Study finds link between vaping, respiratory illnesses

by Steve Brawner ([email protected]) 928 views 

The first study on the long-term effects of vaping shows a link between it and respiratory illnesses, while another study found 12% of young people self-reported vaping in the last 30 days. Both were released Monday (Dec. 16).

The longitudinal study of more than 32,000 adults using data collected from 2013-16 found e-cigarette users were 29% more likely to report having a respiratory illness by October 2016 after reporting having no diseases from September 2013 to December 2014. Former users were 31% more likely to suffer from one of those diseases.

Those diseases were chronic obstructive pulmonary disease, chronic bronchitis, emphysema and asthma.

They differ from e-cigarette or vaping associated lung injury, or EVALI, the acute illness associated with vaping that has resulted in 52 deaths, the Centers for Disease Control and Prevention has reported.

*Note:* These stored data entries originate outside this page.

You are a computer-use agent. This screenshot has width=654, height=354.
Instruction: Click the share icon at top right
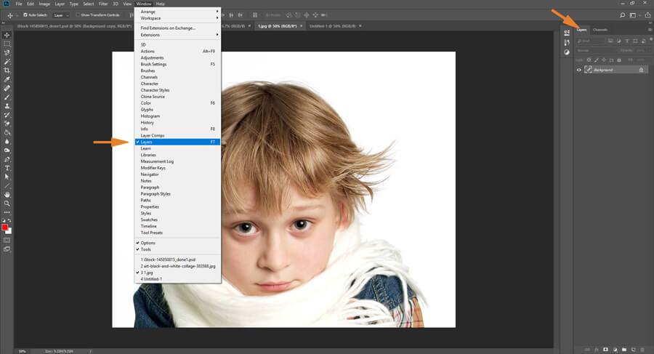point(647,15)
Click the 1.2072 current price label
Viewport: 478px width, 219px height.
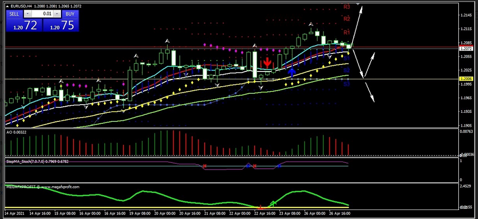[466, 48]
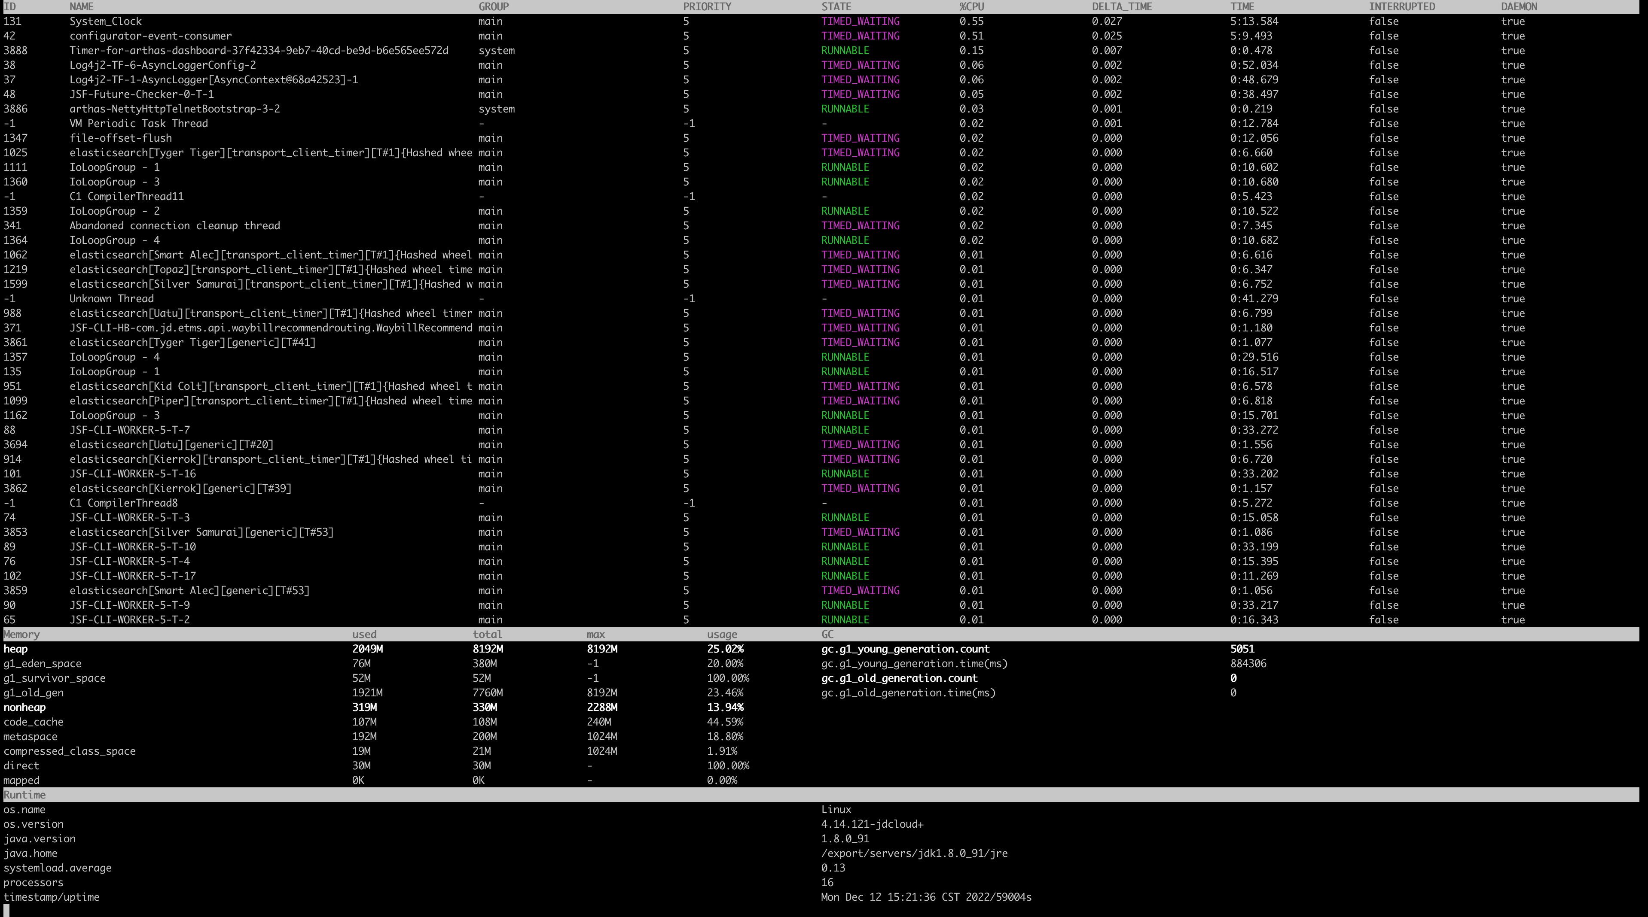Click the DELTA_TIME column header

1121,6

The study, “Association of E-Cigarette Use With Respiratory Disease Among Adults: A Longitudinal Analysis,” was published in the American Journal of Preventive Medicine. The authors were Dharma N. Bhatta, PhD, MPH; and Stanton A. Glanz, PhD, of the University of California San Francisco Center for Tobacco Control Research and Education.

“E-cigarette use predicted the development of lung disease over a very short period of time. It only took three years,” Glantz told NBC News.

Current combustible tobacco users were 2.5 times as likely to have developed one of those diseases over that time period. Former combustible tobacco users were 16% more likely.

Fifteen percent of respondents, or 5,466, said they had a respiratory disease when the study started.

The study’s findings suggested that switching from combustible tobacco to e-cigarettes could reduce the risk of developing one of those respiratory illnesses. However, most of the e-cigarette users also used combustible tobacco, and the use of both products increased the overall risk.

The study was divided into three “waves.” Wave 1 covered September 2013 to December 2014, Wave 2 from October 2014 to October 2015, and Wave 3 from October 2015 to October 2016. In Wave 3, 91.2% of e-cigarette users also used combustible tobacco, and 64.9% smoked cigarettes.

Users of both products were 3.3 times more likely to develop a respiratory illness than those who had never smoked or vaped.

“In other words, dual use of e-cigarettes and combustible tobacco (including cigarettes) is more dangerous than using either product alone,” the study reported.

Another study released Monday found that 12% of eighth, 10th and 12th grade students in 2017 reported using an e-cigarette in the past 30 days. Current cigarette smokers, marijuana users, 10th and 12th graders, and male students reported higher vaping rates. Nearly 30% of students who had vaped in the last 30 days reported vaping marijuana. Black, non-Hispanic students were less likely to report vaping than white, non-Hispanic students.

That study was conducted by the University of Nebraska Medical Center College of Public Health’s Hongying Dai, PhD, and Mohammad Siahpush, PhD.

Dr. Joe Thompson, director of the Arkansas Center for Health Improvement, a nonpartisan, independent health policy center, said one pod of Juul, the vaping industry’s leading provider, has as much nicotine as a pack of cigarettes. Therefore, users can increase their nicotine addiction by using vaping products.

“I think what youth don’t recognize and parents don’t understand is that the industry has introduced new nicotine delivering devices that are even more effective at delivering nicotine than a cigarette is, and it’s the nicotine that causes the addiction that then causes individuals to be lifelong consumers of those products,” he said.

The study’s finding of 12% use among students is considerably less than the National Tobacco Youth Survey’s recent finding that 27.5% of high school students had used an e-cigarette in the past 30 days, while 10.5% of middle school students were current users. The findings were released in November by the Food and Drug Administration and the Centers for Disease Control and Prevention.

Meanwhile, an Arkansas Prevention Needs Assessment survey by the Division of Behavioral Health Services found that 44% of the state’s high school seniors reported having tried e-cigarettes.

The budget deal reached between President Trump’s administration and congressional lawmakers includes an increase in the minimum age to purchase tobacco and vaping products from 18 to 21. Arkansas raised its minimum tobacco and vaping age to 21 earlier this year.

Thompson said under 21 restrictions should be enforced at purchasing. He said e-cigarette products should be taxed at the same rate as traditional tobacco products, and advertising should be restricted near schools and youth hangouts.